Why Aren't You Angry?
We are all made of hearts, be they in white cages or black ones, we feel. When senseless killings happen among people at war, we blame it on the conflict, but America is at peace. In this country, the police, sentinels of our democratic peace, are more afraid of death than the people they swear to protect. When confronted by black folks, their nerves are excited by preconceived notions of blackness, and they become trigger happy. There are those among us who would be quick to point out that they sometimes do it to white folks too. Those are the people I am worried about. They are the ones Dr. King wrote about when he said, “shallow understanding from people of good will is more frustrating than absolute misunderstanding from people of ill will.” If you are one of those people making excuses for these police killings, then you ought to listen to what your black neighbors are saying they feel.

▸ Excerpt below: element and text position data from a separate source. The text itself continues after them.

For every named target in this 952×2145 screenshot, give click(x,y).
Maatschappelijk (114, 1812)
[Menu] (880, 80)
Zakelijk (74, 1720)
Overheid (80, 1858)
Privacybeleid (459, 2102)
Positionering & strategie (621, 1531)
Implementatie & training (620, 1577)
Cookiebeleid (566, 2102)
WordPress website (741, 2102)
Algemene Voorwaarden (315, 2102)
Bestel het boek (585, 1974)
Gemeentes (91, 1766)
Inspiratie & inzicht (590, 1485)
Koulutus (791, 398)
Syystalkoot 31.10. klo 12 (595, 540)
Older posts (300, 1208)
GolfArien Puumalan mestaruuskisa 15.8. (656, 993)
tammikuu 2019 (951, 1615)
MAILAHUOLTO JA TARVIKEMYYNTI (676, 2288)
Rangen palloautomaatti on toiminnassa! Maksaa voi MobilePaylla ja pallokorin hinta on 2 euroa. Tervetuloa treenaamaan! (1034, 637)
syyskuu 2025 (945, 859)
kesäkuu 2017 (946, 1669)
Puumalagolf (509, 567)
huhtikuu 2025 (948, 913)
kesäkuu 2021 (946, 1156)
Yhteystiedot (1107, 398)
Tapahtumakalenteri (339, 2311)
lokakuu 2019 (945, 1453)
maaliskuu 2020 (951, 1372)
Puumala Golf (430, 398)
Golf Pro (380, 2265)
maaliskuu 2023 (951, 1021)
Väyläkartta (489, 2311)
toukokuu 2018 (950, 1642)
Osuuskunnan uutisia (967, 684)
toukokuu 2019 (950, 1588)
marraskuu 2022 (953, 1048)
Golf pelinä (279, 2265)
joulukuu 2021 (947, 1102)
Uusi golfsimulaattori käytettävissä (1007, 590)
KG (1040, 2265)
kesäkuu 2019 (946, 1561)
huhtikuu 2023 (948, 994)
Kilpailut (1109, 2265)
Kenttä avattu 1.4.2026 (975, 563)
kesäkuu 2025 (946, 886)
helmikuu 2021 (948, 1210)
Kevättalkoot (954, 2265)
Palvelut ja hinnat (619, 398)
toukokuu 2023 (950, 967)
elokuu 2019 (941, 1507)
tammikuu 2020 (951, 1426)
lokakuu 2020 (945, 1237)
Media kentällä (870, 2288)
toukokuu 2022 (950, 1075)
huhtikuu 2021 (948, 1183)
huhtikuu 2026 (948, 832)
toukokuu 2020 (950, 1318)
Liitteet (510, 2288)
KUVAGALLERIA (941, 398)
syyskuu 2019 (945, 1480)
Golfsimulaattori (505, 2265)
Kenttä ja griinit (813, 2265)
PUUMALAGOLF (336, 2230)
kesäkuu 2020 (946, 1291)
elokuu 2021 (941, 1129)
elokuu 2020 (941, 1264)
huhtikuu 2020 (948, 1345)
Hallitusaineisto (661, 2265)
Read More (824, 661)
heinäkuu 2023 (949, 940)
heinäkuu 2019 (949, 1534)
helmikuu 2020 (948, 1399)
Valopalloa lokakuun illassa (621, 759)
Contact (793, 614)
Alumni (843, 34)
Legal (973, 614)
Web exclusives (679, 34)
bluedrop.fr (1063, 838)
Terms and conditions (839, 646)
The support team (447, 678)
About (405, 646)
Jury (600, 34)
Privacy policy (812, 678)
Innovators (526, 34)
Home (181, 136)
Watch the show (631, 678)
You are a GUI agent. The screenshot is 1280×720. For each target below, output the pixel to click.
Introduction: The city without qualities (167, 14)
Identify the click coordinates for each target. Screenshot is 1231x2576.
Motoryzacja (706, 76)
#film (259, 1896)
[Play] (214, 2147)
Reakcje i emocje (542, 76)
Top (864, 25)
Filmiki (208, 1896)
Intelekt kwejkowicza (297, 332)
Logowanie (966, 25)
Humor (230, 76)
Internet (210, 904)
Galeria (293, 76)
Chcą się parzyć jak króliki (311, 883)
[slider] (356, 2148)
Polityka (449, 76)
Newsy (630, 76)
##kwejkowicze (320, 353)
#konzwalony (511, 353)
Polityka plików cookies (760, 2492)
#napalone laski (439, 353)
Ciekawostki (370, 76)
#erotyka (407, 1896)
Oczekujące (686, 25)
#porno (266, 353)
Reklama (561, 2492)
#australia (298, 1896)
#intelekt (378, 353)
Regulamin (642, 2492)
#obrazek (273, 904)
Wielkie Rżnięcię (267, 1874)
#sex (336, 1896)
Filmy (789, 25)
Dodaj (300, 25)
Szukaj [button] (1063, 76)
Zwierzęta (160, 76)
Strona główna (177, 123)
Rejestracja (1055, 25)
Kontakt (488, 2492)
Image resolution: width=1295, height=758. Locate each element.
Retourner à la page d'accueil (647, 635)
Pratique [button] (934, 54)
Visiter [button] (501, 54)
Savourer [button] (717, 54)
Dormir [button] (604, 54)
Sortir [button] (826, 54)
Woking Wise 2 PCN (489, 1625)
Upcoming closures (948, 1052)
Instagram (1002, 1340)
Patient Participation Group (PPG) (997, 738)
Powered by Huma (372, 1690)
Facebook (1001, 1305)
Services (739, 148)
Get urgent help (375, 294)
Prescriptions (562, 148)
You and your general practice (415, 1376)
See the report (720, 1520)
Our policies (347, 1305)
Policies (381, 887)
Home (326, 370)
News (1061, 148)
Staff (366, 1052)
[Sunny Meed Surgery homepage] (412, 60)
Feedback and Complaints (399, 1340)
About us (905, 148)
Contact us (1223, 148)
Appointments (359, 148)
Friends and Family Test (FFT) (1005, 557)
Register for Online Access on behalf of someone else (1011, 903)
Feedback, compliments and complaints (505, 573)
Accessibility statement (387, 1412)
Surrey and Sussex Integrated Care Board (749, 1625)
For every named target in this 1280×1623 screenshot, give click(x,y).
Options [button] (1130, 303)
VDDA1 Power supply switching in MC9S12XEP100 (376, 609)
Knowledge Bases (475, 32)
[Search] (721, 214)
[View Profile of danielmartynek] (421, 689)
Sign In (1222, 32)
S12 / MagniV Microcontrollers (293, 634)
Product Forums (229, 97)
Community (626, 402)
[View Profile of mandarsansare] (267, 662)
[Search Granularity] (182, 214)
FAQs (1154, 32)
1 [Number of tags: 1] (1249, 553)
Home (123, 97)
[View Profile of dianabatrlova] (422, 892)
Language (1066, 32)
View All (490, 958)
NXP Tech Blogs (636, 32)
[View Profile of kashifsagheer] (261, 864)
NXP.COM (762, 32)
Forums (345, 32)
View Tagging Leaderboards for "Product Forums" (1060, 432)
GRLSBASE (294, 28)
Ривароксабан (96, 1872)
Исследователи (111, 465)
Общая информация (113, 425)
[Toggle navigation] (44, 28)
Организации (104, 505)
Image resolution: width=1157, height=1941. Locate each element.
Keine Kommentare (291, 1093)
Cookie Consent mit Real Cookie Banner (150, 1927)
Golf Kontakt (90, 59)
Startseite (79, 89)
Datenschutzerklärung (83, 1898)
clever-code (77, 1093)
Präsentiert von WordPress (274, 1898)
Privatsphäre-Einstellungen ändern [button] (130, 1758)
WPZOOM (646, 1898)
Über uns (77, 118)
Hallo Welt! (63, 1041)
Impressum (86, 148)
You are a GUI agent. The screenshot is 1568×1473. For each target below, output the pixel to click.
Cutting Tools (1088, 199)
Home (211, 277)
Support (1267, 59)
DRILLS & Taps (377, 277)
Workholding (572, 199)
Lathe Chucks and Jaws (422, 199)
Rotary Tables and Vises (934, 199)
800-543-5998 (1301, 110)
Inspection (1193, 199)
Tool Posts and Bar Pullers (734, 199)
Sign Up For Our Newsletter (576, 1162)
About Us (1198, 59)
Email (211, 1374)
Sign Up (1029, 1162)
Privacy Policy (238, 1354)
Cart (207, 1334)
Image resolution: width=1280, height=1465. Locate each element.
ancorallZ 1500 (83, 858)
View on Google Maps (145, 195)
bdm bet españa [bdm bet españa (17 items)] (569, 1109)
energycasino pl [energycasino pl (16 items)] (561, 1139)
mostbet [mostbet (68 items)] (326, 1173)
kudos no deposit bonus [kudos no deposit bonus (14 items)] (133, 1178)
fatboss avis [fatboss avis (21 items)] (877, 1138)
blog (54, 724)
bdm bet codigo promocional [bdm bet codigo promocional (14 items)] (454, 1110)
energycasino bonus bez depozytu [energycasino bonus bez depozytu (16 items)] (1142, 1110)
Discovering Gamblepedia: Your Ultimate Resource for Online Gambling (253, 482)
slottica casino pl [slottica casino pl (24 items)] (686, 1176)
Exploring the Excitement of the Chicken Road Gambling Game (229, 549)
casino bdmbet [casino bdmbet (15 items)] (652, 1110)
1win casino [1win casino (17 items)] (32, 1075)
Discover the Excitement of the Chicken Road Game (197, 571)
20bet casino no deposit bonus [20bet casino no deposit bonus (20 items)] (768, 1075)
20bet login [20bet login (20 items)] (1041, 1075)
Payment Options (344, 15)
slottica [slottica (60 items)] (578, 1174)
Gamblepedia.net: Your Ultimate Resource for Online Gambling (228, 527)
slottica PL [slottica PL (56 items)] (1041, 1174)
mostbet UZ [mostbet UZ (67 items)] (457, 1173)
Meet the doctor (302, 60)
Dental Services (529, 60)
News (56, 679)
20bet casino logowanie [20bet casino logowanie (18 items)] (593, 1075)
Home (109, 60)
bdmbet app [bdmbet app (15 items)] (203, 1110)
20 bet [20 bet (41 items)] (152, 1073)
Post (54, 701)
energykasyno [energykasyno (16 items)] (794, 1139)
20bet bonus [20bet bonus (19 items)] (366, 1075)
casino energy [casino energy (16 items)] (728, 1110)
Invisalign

Yesterday, one of my American friends asked a very simple question which I want to echo here. After lamenting the fear of the police among black men, black parents, and black folks in general, she asked: Many Americans are mourning. Why aren’t you? I, too, would like to know why you are going about your quotidian lives as if your black brothers and sisters are not bleeding to death at the hands of your officers! The killings of the past few days should produce anger in every human heart and that anger should lead to an outrage for change. Silence is a voice; it screams in favor of the status quo.
In my nonviolent presentations across American schools, students often ask why do people engage in violence, especially when talking about African conflicts. I simply remind them that history has taught us that when we push marginalized people to the brink, they fight. They fight even if they have to use sticks and stones against armored cars. Societies that have avoided such violent resistance from a marginalized group are those that had leaders to channel their feelings towards nonviolence. America of the civil rights era had a King, South Africa under apartheid had their Madiba, and India brought forth a Mahatma to resist colonialism.
No society is at peace when some of its members walk with fear. In America, unlike many places I know, you have the right to protest, to vote, to scream: enough is enough! So why aren’t you angry?